Так всплыла правда по делу Гулибина.

И те, кто был в зале, поняли, что судебное разбирательство направлено на то, чтобы понять суть человека. Разобраться в человеке — проделать ту самую работу, которую мы совершаем каждый день и всю жизнь. Но мы, к сожалению, очень часто проделываем ее со множеством ошибок, а от суда ждем и требуем, вправе ждать и требовать, чтобы он не допускал ошибок. Следя за ходом судебного разбирательства, мы, может быть, не всегда до конца осознанно, но неизменно ждем и требуем от суда: покажи, как нужно разбираться в человеке, покажи и научи.

Нужно ли говорить, какую ответственность на судей возлагает это молчаливое, но постоянное требование судебной аудитории.

И как велико нравственное воздействие суда на аудиторию, когда он и сознает, и выполняет это требование.

С чего началась беда

Уже заканчивался прием в юридической консультации, когда в кабинет к адвокату вошел высокий худощавый мужчина. Нерешительно помялся у двери и потом, словно преодолев барьер, прошел к столу, сел. Но заговорил он не сразу. Адвокат не прерывал затянувшегося молчания, зная, как не всегда легко рассказывать о своей беде.
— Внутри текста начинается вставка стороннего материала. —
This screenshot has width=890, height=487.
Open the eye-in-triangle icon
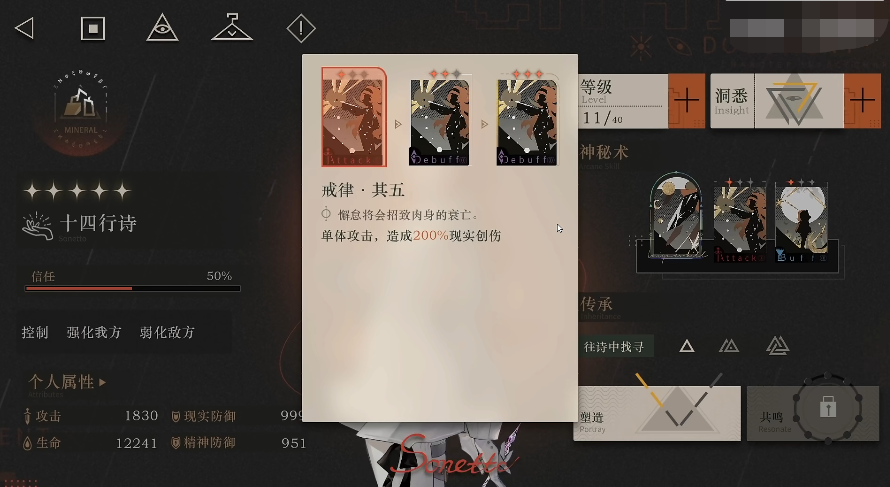tap(162, 27)
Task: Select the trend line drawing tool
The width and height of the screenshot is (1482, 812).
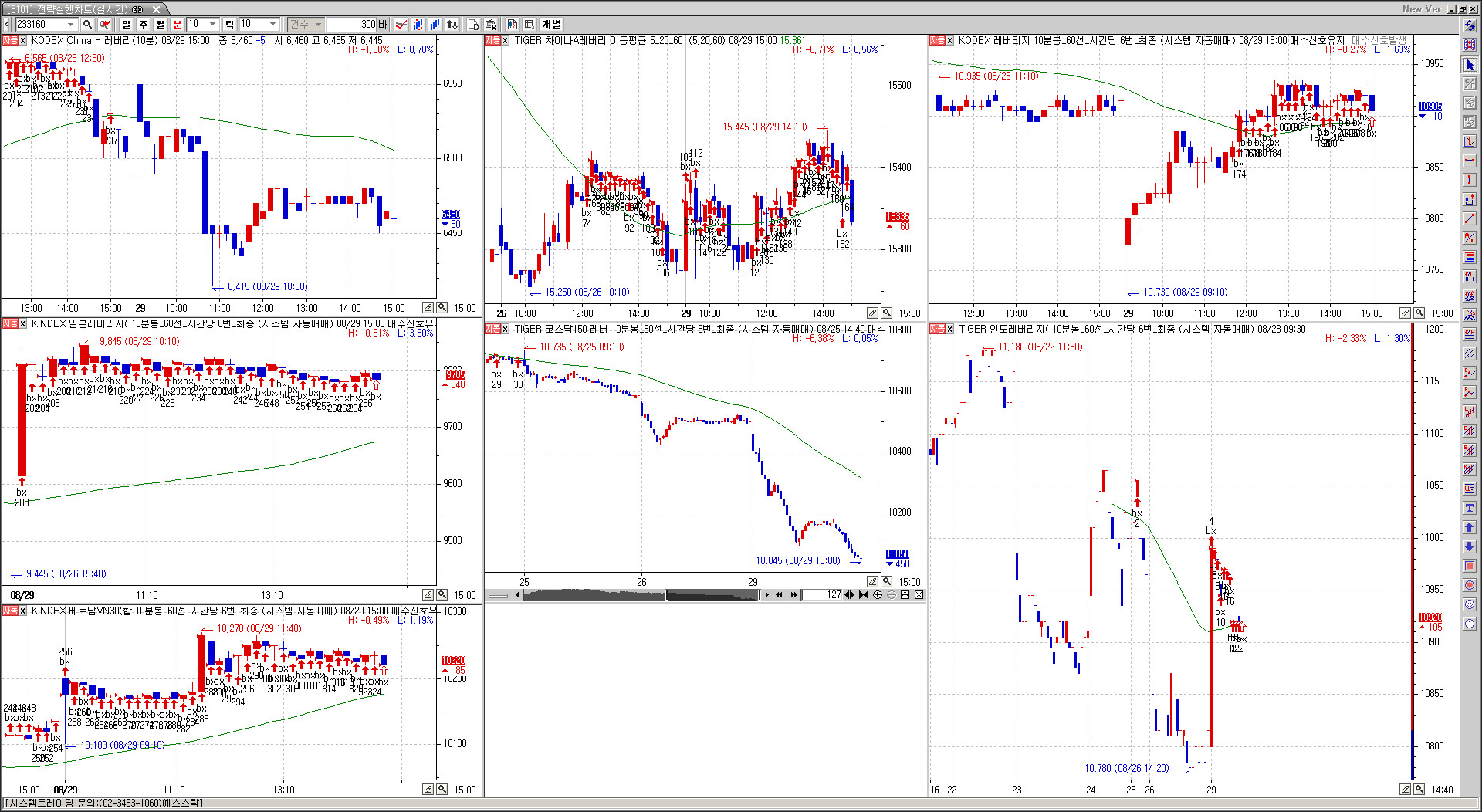Action: [1470, 218]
Наконец посетитель тихо, рассекая фразу паузами, сказал:

— Не согласились бы вы взять на себя защиту моей жены? Следствие уже закончено. Ее обвиняют в покушении на убийство.

— Кого?

— Нашей Олюшки... дочки. Анна признала себя виновной.

Так началось знакомство адвоката с Василием Гладышевым и уголовным делом Анны Гладышевой.
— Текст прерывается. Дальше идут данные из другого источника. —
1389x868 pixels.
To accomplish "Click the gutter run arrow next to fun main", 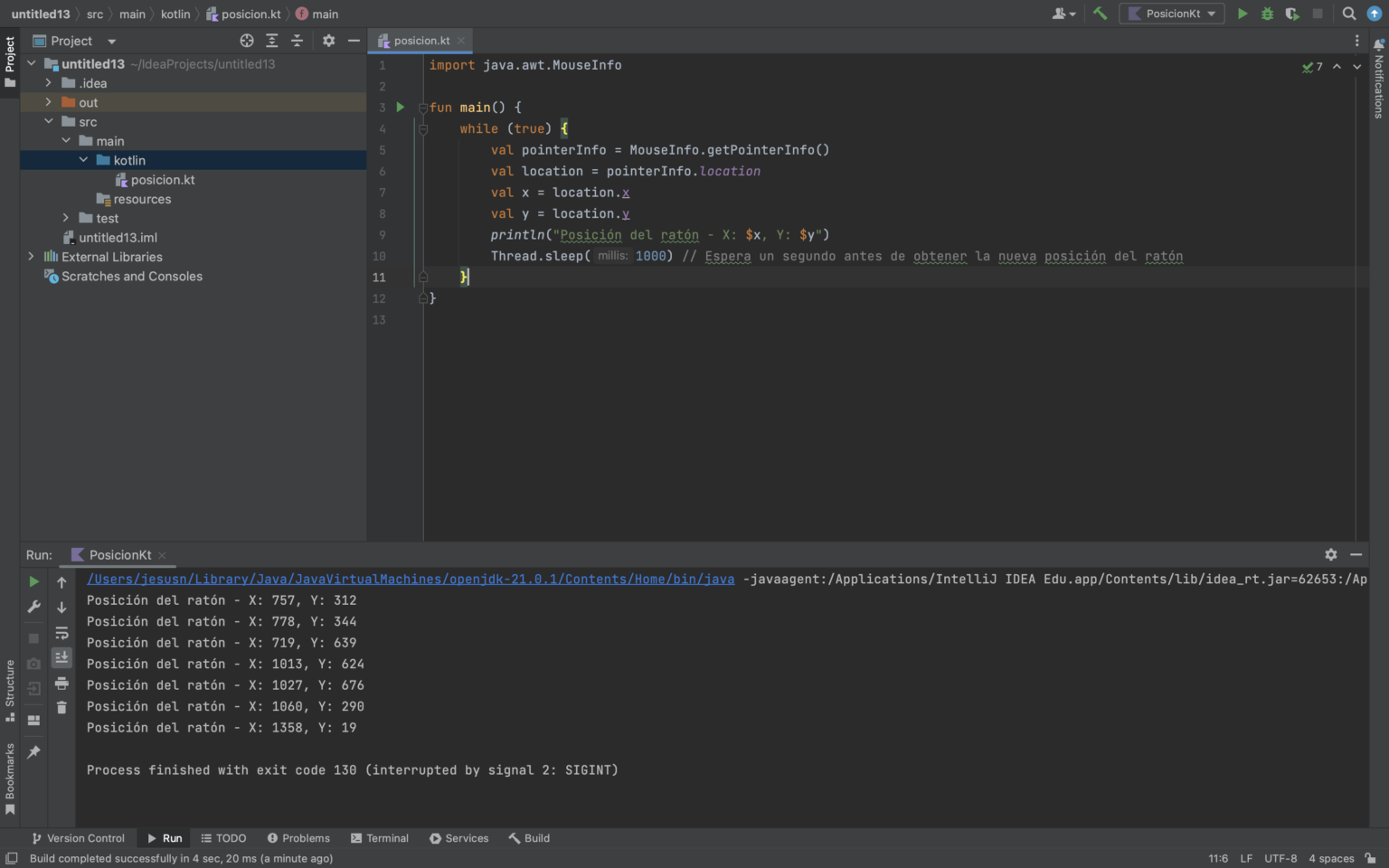I will [400, 107].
Девятнадцатилетней девушкой пришла Анна на первую в своей жизни работу в тот цех, где работал мастером двадцативосьмилетний Василий Гладышев.

Едва ли можно встретить двух людей, которые, казалось бы, так мало подходили друг другу, как Василий и Анна, — а они меньше чем через год после первой встречи стали мужем и женой. Вот уже кто вправе был сказать о себе: „были чужды наши дали, были разны наши сны”. Впрочем, насчет далей — это не совсем верно. Анна была так полна настоящим, полна до самого края, что ни в какие „дали” не заглядывала. В ее девятнадцать лет все, что ни встречалось, было по нраву, по вкусу, по душе. А больше всего — она сама себе. И это нисколько не было самодовольством, которое всегда и туповата, и неприятно. Анна жила в том счастливом душевном состоянии, когда ощущение собственной привлекательности, молодости и здоровья делает жизнь радостью и все к тебе ласковы и приветливы. Относилась Анна к людям доверчиво и просто, а вглядываться в них не умела и не хотела.